May 2, 2020

First Fetal Surgery for Spina Bifida Completed at Yale

First Fetal Surgery for Spina Bifida Completed at Yale

In the midst of the ongoing COVID-19 pandemic, Connecticut’s Yale School of Medicine has completed its first fetal surgery for Spina Bifida.

Co-Directors of the Yale Fetal Care Center, David Stitelman, MD (Assistant Professor of Pediatric Surgery) and Mert Ozan Bahtiyar, MD (Associate Professor of Obstetrics, Gynecology, and Reproductive Sciences; Director,), together with Michael DiLuna, MD, FAANS (Associate Professor and Chief, Pediatric Neurosurgery), and a world-renowned team of maternal fetal medicine specialists, including anesthesiologists, cardiologists, and nurses, made history on March 21, 2020, when they performed the first fetal surgery to correct a form of spina bifida, known as myelomeningocele.  This specific form has a limited window for correction in an unborn child’s development.

According to Dr. David Stitelman, “It is a delicate procedure to begin with, and then there’s COVID. If any one of us had gotten sick, we would have had to cancel. It makes you value ‘the team’ even more. In a multidisciplinary case like this, we have to depend on each other.”

Further, Dr. Stileman stated, “It’s not typical to plan for a case like this on Zoom, that’s for sure,” said Dr. Stitelman. Due to the ongoing pandemic, there is an added level of challenge with social-distancing being a priority.  This feat was even more remarkable due to the fact that the consulting, planning, and simulation for the surgery all took place primarily via video-conferencing platforms.

After an ultrasound and fetal MRI confirmed the birth defect, the mother and child were referred to the Yale Fetal Care Center to undergo the procedure on March 21st, which was in the 3rd trimester of the pregnancy (the 25th week). After the preparation and simulations, the in-womb operation was completed in under 90 minutes and both spent around two weeks of bed rest under close monitoring in the hospital.

“Mom is doing really well, and the fetus is kicking like crazy, which is a great sign,” said Dr. Stitelman.

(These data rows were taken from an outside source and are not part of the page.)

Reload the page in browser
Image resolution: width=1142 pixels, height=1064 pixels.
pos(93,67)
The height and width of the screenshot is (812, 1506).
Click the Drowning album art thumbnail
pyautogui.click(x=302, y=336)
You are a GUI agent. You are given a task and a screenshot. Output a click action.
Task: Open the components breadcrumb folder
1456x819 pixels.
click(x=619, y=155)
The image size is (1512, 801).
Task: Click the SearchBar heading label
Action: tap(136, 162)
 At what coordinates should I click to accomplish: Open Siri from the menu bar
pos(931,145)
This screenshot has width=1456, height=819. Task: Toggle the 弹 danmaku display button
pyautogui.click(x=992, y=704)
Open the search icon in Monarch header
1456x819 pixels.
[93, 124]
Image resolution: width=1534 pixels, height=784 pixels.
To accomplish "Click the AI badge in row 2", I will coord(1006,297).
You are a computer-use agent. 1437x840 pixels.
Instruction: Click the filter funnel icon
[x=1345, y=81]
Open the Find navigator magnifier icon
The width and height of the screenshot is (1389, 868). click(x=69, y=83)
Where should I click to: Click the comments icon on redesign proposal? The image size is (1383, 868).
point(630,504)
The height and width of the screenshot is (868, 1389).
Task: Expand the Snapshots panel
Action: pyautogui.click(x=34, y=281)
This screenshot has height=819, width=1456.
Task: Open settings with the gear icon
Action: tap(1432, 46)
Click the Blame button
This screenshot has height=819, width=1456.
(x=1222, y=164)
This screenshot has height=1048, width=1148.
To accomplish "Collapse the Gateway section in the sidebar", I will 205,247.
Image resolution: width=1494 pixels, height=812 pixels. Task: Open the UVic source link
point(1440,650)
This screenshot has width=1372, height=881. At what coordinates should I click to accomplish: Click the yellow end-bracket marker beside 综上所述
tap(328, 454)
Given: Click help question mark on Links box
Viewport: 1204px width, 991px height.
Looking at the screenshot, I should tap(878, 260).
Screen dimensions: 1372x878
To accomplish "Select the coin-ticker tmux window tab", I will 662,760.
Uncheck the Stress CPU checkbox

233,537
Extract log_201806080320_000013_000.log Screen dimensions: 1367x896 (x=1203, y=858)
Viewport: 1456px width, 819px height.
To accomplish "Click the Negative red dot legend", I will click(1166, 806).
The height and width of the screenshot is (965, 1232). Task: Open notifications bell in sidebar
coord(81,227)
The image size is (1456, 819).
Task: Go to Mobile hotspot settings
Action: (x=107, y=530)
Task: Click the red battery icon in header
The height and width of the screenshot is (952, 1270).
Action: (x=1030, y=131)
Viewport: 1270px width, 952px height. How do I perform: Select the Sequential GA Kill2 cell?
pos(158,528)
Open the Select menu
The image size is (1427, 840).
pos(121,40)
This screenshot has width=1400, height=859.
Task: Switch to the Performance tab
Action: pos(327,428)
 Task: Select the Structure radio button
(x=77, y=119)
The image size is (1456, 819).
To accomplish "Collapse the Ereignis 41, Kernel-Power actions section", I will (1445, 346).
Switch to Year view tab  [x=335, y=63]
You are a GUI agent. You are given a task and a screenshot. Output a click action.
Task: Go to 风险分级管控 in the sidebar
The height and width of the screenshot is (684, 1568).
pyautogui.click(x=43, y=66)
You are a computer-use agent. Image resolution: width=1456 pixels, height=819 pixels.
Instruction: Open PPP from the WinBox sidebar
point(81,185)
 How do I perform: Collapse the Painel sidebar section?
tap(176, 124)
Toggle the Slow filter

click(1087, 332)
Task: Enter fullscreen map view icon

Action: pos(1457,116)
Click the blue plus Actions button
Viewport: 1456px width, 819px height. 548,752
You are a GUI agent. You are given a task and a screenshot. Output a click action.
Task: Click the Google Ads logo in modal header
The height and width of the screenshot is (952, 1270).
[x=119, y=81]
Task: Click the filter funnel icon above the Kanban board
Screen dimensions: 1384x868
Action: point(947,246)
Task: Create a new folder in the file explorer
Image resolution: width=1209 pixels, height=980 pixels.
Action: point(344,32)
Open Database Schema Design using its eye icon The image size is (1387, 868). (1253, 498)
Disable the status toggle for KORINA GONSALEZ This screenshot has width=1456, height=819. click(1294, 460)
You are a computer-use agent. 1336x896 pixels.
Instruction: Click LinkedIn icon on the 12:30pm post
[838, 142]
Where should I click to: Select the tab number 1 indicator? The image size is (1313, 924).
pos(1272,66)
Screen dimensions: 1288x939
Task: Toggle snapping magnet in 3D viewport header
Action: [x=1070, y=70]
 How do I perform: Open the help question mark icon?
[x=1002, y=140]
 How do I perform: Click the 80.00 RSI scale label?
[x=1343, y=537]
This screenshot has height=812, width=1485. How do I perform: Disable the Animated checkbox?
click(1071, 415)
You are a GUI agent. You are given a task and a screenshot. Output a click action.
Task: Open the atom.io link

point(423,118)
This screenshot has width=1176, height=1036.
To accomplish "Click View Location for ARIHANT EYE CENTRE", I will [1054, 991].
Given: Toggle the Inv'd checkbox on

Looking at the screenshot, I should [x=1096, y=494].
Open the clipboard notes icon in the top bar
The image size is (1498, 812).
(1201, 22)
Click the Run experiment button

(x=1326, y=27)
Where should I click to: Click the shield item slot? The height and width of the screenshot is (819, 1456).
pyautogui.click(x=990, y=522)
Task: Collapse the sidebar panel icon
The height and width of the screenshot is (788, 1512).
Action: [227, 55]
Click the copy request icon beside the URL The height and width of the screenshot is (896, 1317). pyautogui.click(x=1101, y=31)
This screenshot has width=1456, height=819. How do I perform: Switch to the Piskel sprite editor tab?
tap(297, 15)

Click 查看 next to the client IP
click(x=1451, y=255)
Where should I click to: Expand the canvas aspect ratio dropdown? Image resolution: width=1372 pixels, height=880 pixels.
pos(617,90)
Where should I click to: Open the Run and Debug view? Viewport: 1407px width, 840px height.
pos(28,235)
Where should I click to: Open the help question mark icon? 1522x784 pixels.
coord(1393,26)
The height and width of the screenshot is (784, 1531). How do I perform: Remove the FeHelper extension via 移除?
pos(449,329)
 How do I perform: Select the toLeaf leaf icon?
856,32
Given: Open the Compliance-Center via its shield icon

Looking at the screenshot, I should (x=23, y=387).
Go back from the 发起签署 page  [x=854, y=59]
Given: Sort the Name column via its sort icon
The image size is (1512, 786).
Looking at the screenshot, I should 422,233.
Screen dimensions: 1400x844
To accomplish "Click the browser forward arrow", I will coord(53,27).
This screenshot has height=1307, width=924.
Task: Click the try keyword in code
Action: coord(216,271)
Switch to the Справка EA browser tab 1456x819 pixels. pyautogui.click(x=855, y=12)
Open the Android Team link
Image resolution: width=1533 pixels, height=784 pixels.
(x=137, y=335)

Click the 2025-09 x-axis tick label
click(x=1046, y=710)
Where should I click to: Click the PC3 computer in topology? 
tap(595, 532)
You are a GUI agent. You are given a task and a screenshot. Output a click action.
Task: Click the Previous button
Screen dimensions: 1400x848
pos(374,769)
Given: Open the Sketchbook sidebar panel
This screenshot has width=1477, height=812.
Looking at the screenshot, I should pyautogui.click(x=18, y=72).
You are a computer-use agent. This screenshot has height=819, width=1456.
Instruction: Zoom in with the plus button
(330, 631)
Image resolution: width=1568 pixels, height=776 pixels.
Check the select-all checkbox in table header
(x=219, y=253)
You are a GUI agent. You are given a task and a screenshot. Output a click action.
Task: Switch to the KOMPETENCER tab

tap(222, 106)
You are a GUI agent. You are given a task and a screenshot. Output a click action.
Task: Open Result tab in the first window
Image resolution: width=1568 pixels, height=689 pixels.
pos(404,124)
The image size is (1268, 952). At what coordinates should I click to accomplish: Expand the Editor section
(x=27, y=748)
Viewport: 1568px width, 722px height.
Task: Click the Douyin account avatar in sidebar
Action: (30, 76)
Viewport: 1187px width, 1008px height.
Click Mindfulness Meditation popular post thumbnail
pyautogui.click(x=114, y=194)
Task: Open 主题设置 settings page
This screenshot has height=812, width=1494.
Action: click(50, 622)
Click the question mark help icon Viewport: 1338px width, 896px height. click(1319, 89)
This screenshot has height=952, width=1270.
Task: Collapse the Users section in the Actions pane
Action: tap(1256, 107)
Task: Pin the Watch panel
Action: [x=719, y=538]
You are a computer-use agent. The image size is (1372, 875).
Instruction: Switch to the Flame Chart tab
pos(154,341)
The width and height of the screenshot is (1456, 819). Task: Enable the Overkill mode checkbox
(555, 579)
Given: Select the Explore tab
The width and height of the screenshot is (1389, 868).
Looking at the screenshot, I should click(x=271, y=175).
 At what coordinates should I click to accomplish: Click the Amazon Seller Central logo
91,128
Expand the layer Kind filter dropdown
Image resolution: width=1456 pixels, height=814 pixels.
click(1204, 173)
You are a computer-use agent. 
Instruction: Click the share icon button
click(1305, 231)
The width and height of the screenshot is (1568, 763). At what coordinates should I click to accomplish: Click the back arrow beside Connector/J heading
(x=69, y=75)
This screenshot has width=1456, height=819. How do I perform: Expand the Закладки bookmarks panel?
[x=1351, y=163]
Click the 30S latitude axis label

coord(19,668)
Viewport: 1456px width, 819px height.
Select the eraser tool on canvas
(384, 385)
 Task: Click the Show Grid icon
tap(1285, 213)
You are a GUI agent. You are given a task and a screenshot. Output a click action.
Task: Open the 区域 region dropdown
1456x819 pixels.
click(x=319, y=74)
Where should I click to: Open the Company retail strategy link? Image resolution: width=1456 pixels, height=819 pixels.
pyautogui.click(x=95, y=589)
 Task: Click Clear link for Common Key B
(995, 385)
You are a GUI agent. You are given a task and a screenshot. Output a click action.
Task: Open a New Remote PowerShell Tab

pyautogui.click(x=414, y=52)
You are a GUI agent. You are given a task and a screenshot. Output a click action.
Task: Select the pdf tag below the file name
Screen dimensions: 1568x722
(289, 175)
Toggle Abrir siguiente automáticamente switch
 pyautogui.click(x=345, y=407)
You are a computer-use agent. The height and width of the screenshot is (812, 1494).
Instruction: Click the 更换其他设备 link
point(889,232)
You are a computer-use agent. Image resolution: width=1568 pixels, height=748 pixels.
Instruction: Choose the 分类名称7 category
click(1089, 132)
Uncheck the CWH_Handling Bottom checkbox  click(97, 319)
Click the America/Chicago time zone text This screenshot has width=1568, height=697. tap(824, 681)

There are approximately 10 cases a year of this type of spina bifida in the state of Connecticut annual, while fewer than 50% of those are candidates for surgery, according to Dr. Stitelman. The success of this current in utero procedure offers a new opportunity for Yale.

Spina bifida is a birth defect to the spine and spinal cord that occurs when the they do not form properly. It’s an example of a neural tube defect.  The neural tube is the structure in an embryo that is developing.  The neural tube eventually becomes the baby’s brain, spinal cord and the tissues that encapsulates them.

Typically the neural tube is formed early on in pregnancy and closes by the 28th day after conception. With babies afflicted by spina bifida, a portion of the neural tube either doesn’t close or doesn’t develop properly, causing defects in the spinal cord and in the bones of the spine.

Spina bifida ranges from mild to severe, which really depends on the type, size, location and complication of the defect. Early treatment for spina bifida involves surgery, when necessary, although such treatment doesn’t always completely resolve the problem.